Takipçilerim bilirler. Hayrın vücudî yanına nazar edip ona sık sık 'varlıksallık' derim. Elbette gayet eksik bir karşılıktır bu. Fakat manasını fikre yaklaştırmak için bunu yaparım. Özündeyse hayrın Allah'ın razı olduğu şeylerden ibaret olduğunu bilirim. Şunu da kabul ederim: İmtihan âleminde her cevap 'çantada keklik sorular'a karşı aranmaz. Bediüzzaman'ın ifadesiyle 'ademî görünen vücudîlikler' ve 'vücudî görünen ademîlikler' de vardır. Ve onlar 'iki kere iki dört eder'e alışmış akıllarımıza zaman zaman takla attırmaktadırlar.

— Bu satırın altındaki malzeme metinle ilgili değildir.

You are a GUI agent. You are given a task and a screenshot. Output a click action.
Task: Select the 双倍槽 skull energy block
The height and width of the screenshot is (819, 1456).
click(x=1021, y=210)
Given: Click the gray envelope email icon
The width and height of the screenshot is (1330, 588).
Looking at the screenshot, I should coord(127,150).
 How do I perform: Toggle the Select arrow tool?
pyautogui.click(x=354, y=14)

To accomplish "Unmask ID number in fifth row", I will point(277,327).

Takla attırmak ne demek? Hep verdiğim örnekleri tekrar edersem: Bir mü'min zekat/sadaka türünden bir hayırda bulunduğunda malının artacağına iman eder. Halbuki, zâhirde, verdiği şey malından eksilmektedir. Varlıksallığı azalmaktadır. Fakat, Cenab-ı Hak, Kur'an'da vaadetmiştir. Hayra harcanan mal artar. İşte, burada, kalb-i selim sahibi mü'min, İslamiyetinin gereği olarak, Allah'ın buyruğunu kendi gördüğüne tercih eder. Aklının o an için kuşatabildiğini terkedip nassa teslim olur. "Ben görünürde malımın azaldığını sanıyorsam da Cenab-ı Hakkın buyurduğu haktır. Bu mal artacaktır. Bakış açımın darlığı nedeniyle şu an bana görünmüyordur!" der.

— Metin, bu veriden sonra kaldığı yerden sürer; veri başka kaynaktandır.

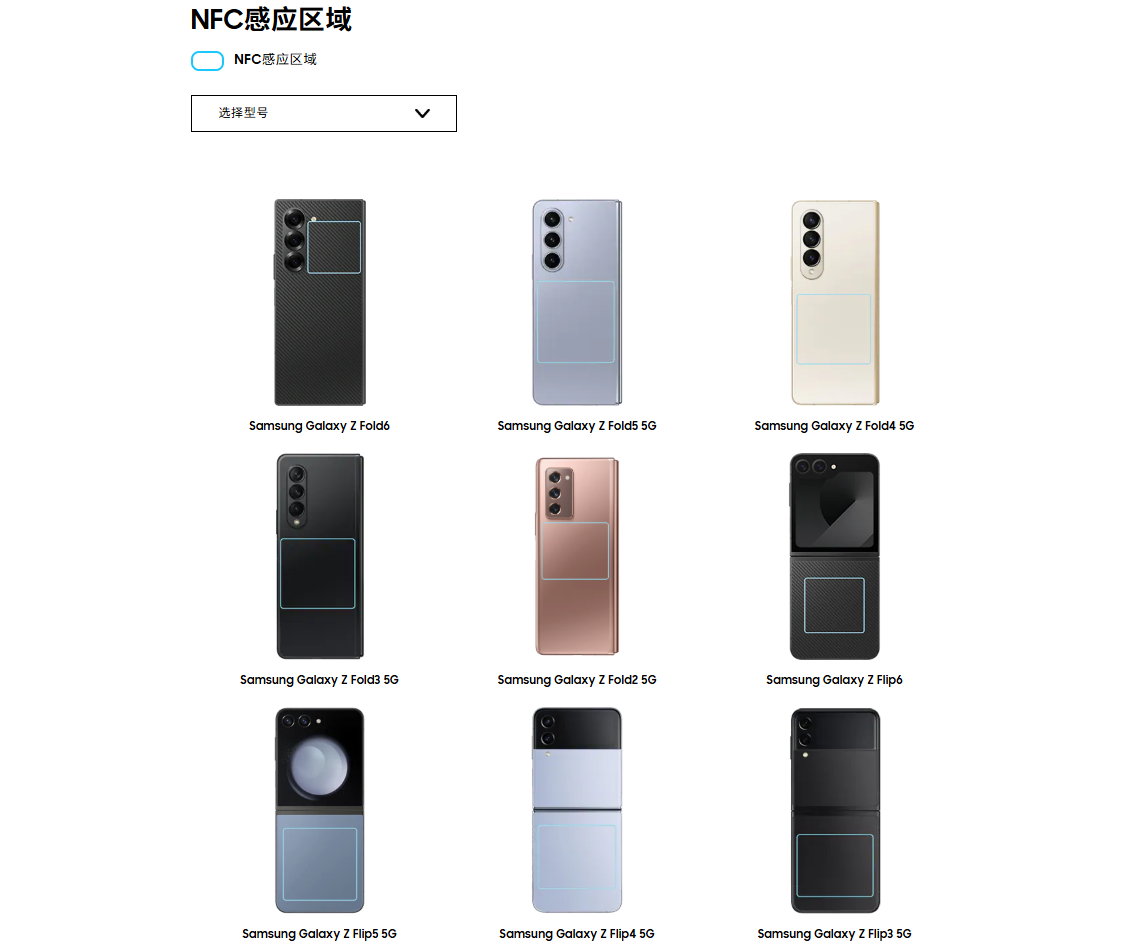1133x952 pixels.
Task: Select the Galaxy Z Flip5 5G phone image
Action: pos(319,810)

Bu sayede yeni okuma-anlama imkanları açılır önünde. Verdiği şeyin ahireti adına bir 'varlıksallık artımı' olduğunu; kalbine bağışlanan 'birine yardım etme mutluluğunun' da bir 'varlıksallık artımı' sayılabileceğini; Cenab-ı Hakkın, o hayır hürmetine, kendisini çeşitli musibetlerden koruyarak (bir tür 'müstakbel maliyetlerden kurtarma' ile) varlığını arttırmış olabileceğini ve böyle daha nice ihtimalleri düşünür, tahlil eder, idrak eder. Artışın 'hak' ancak keyfiyetinin kendisinin kuşatamayacağı şekillerde de 'mümkün' olduğunu kabul eder.

Bunun tam tersi riba/faiz için geçerlidir. Faiz de zahiren malın artımıdır aslında. Bir insan faize para yatırdığında malının artacağını umar ve öyle de görür. Fakat kudsî metinler, ayetler ve hadisler, bize hakikatte durumun tam tersi olduğunu söyler. Faiz malın bereketini kaçırır. Musibeti çağırır. Bu durumda da mü'minin tavrı "Nasıl olur ya öyle şey?" diye itiraz etmek yerine nasların söylediğine teslim olmaktır. Onların geldiği yüce makamın kendi aklının durduğu yerden çok yüce olduğunu, onların güneş kendisininse ancak ateş böceği sayılabileceğini kabul ettiğinde, ışıklarının altında dolaşmayı daha çok sever. Bizim 'tevekkül' dediğimiz şeyin özünde yatan 'teslimiyet' budur. Tefekkür de gücünü bu hüsnüzandan alır. Biz, kendi sınırlılığımızı kabul ile, Allah'ın sonsuz ilminin, hikmetinin, rahmetinin kanatları altına sığınırız.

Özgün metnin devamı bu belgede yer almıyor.